--- START ---
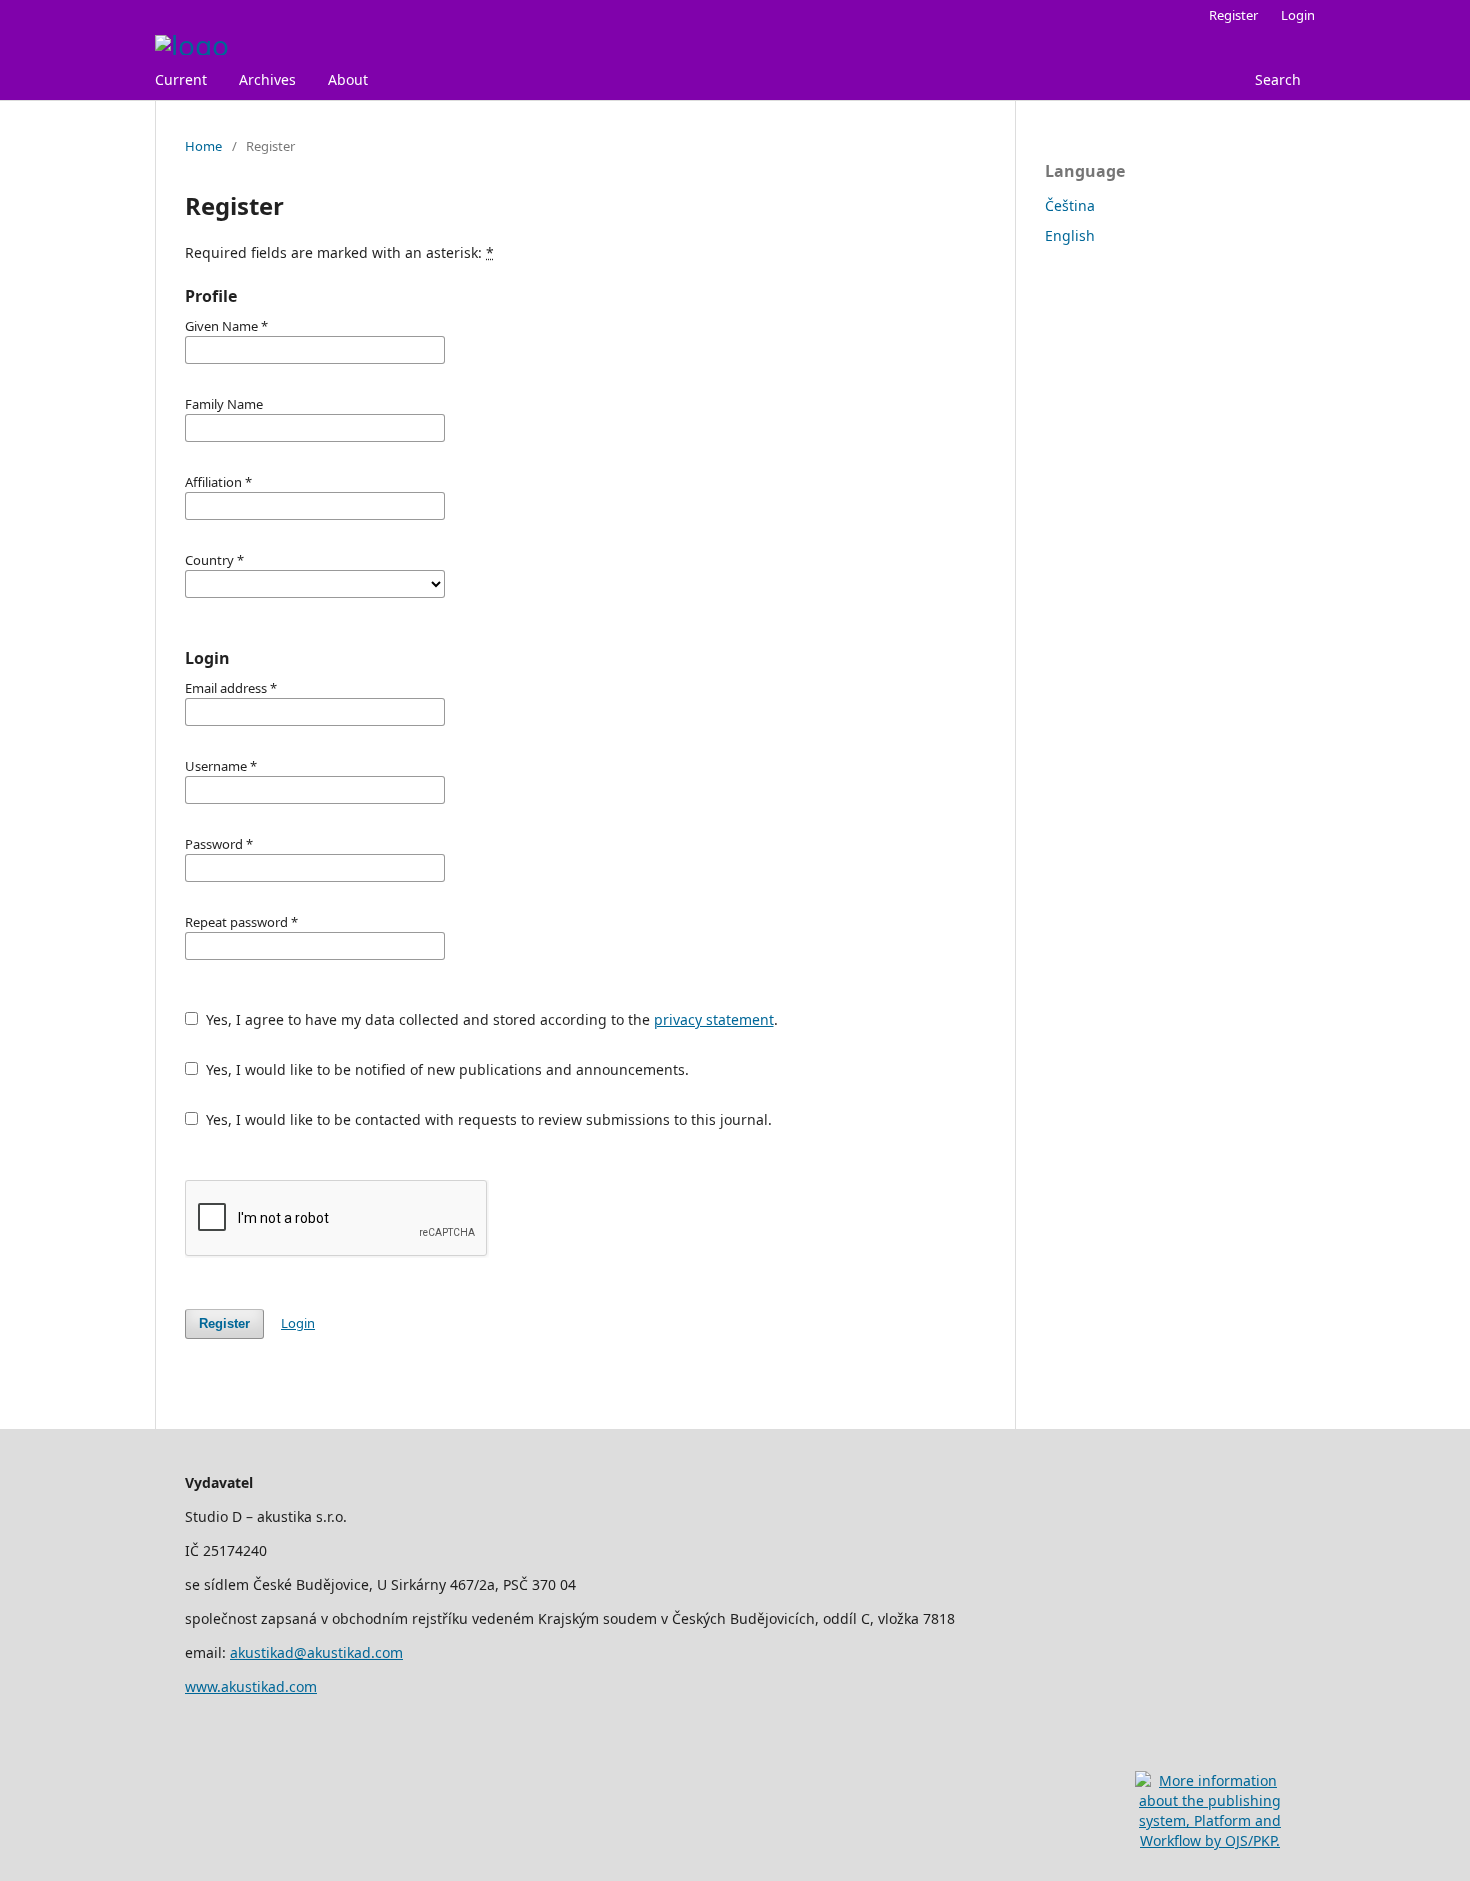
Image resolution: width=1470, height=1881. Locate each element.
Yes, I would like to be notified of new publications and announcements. (445, 1069)
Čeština (1070, 205)
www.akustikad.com (251, 1686)
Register (1233, 15)
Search (1278, 79)
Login (1298, 15)
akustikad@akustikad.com (316, 1652)
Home (203, 146)
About (348, 79)
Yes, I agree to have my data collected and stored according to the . (490, 1019)
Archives (267, 79)
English (1070, 235)
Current (181, 79)
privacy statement (714, 1019)
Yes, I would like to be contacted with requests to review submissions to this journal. (487, 1119)
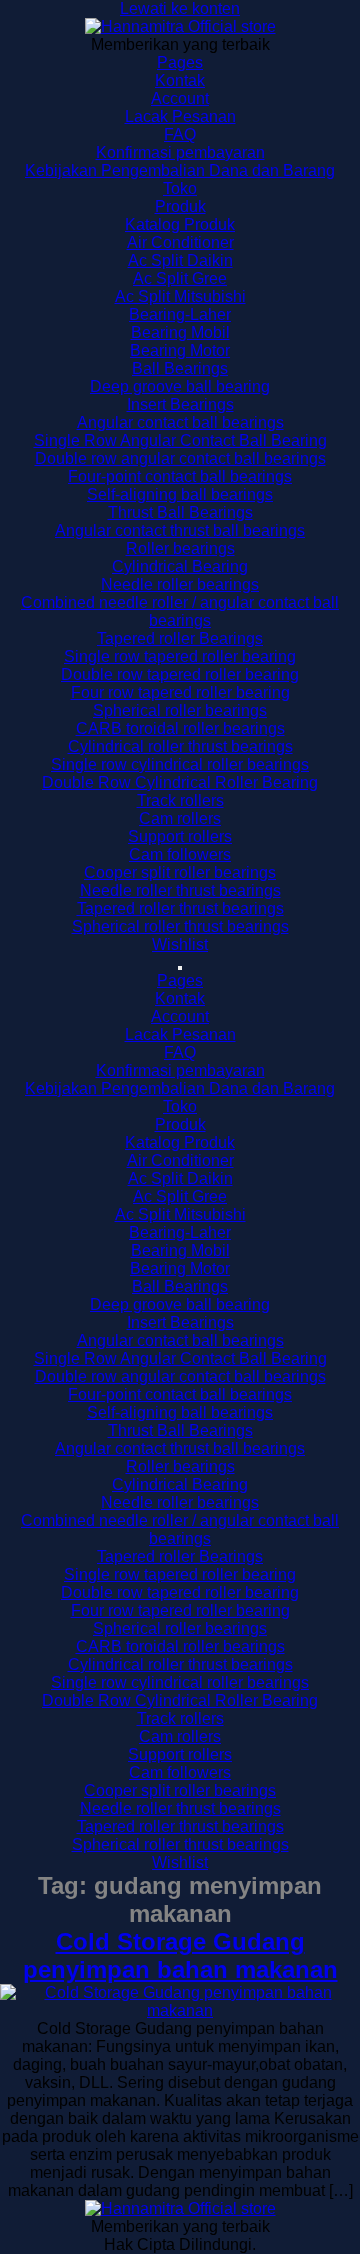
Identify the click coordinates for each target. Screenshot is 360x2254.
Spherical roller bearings (180, 710)
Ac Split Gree (180, 278)
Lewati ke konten (180, 8)
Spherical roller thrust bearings (180, 926)
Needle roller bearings (180, 584)
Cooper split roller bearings (180, 872)
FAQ (180, 134)
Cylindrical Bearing (180, 566)
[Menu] (180, 968)
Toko (180, 188)
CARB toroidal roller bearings (180, 728)
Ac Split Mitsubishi (180, 296)
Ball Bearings (180, 368)
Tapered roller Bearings (180, 638)
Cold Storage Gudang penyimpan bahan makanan (180, 1955)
--- END ---
→ **The problem**: Find the line with "About (348, 79)" in the listing above, then write it out along with every later line through the last one, exactly, omitting pictures.

→ **Exercise response**:
About (348, 79)
Yes, I agree to have my data collected and stored according to the . (490, 1019)
Archives (267, 79)
English (1070, 235)
Current (181, 79)
privacy statement (714, 1019)
Yes, I would like to be contacted with requests to review submissions to this journal. (487, 1119)
Identify the click coordinates for each target. Screenshot is 360x2254.
Spherical roller bearings (180, 710)
Ac Split Gree (180, 278)
Lewati ke konten (180, 8)
Spherical roller thrust bearings (180, 926)
Needle roller bearings (180, 584)
Cooper split roller bearings (180, 872)
FAQ (180, 134)
Cylindrical Bearing (180, 566)
[Menu] (180, 968)
Toko (180, 188)
CARB toroidal roller bearings (180, 728)
Ac Split Mitsubishi (180, 296)
Ball Bearings (180, 368)
Tapered roller Bearings (180, 638)
Cold Storage Gudang penyimpan bahan makanan (180, 1955)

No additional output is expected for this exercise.